Time-distance helioseismology is a powerful method to study the interior of the Sun by computing travel time of individual acoustic wave packets as they travel through the Sun between two spatially separated locations on its surface. I have contributed to the theoretical development of this field.
Helioseismic tomography is a form of the tomographic techniques adapted to image the interior of the Sun. The important adaptation is the computation of travel time through time-distance helioseismology. Though the technique has a long history in various other fields its adaptation in studying the solar interior has difficulties. I have contributed in the aspects of its adaptation and improvement.

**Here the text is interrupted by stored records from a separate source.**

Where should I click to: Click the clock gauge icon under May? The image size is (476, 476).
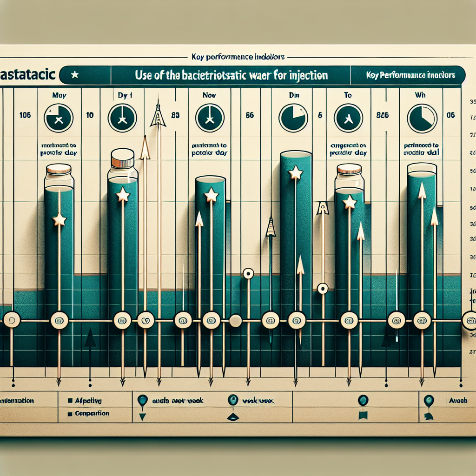58,118
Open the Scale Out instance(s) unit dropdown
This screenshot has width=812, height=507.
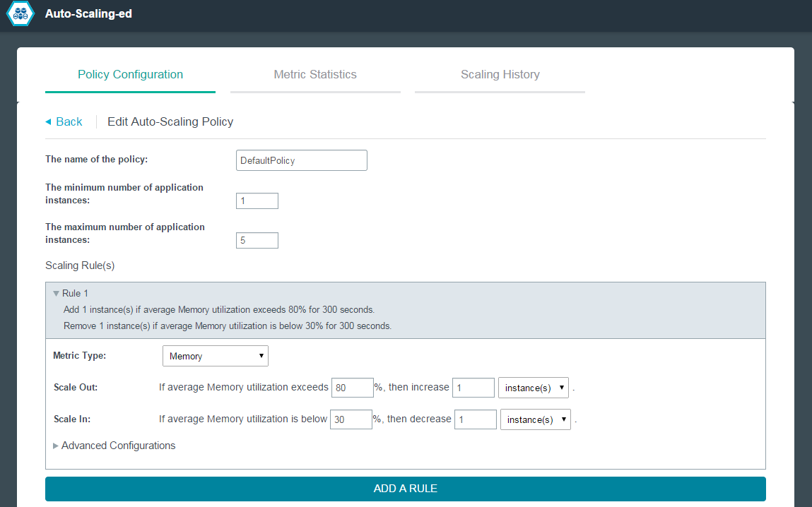click(x=534, y=388)
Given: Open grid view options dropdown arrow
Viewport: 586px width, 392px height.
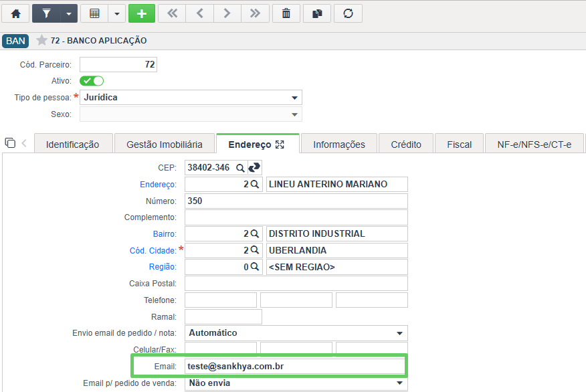Looking at the screenshot, I should click(x=116, y=13).
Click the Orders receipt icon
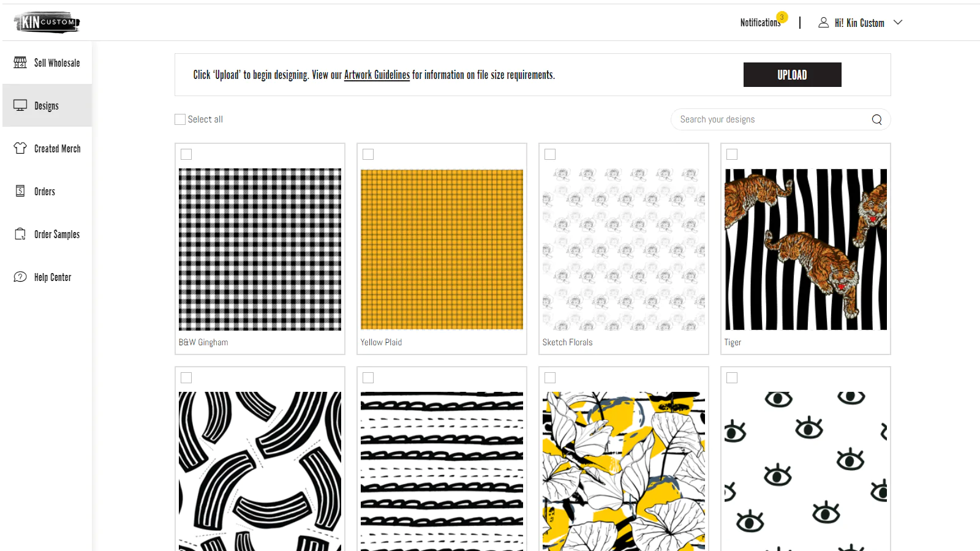The image size is (980, 551). [x=20, y=191]
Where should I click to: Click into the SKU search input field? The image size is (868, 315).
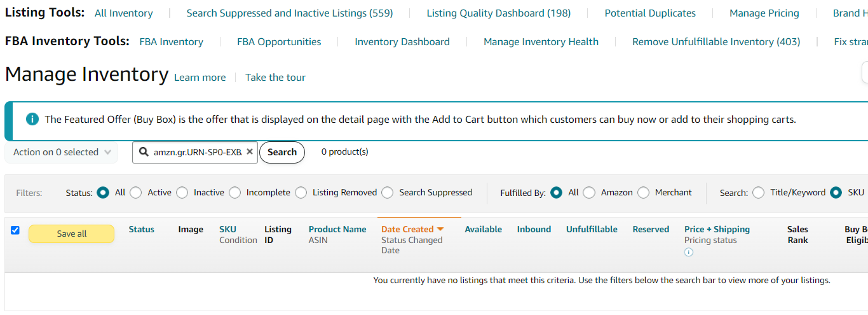click(x=198, y=152)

Some important contributions include, (a) a theorem that forbids the use of certain methods used in computing travel time, (b) noting a phenomenon that makes the time-distance diagram lose its uniqueness, making it a function of the frequency width and central frequency of the wave packet, (c) showing . that at high frequencies correlation techniques do not provide the shortest travel time between two spatial locations, (d) in averaging the signal to improve signal to noise ratio, the assumption that travel time of the averaged signal is equal to the average of the individual travel times is erroneous, (e) Duvall's law of traditional helioseismology is equivalent to the phase time-distance curve; the two are connected through a simple transformation. The result is the analytic inversion of local radial sound speed.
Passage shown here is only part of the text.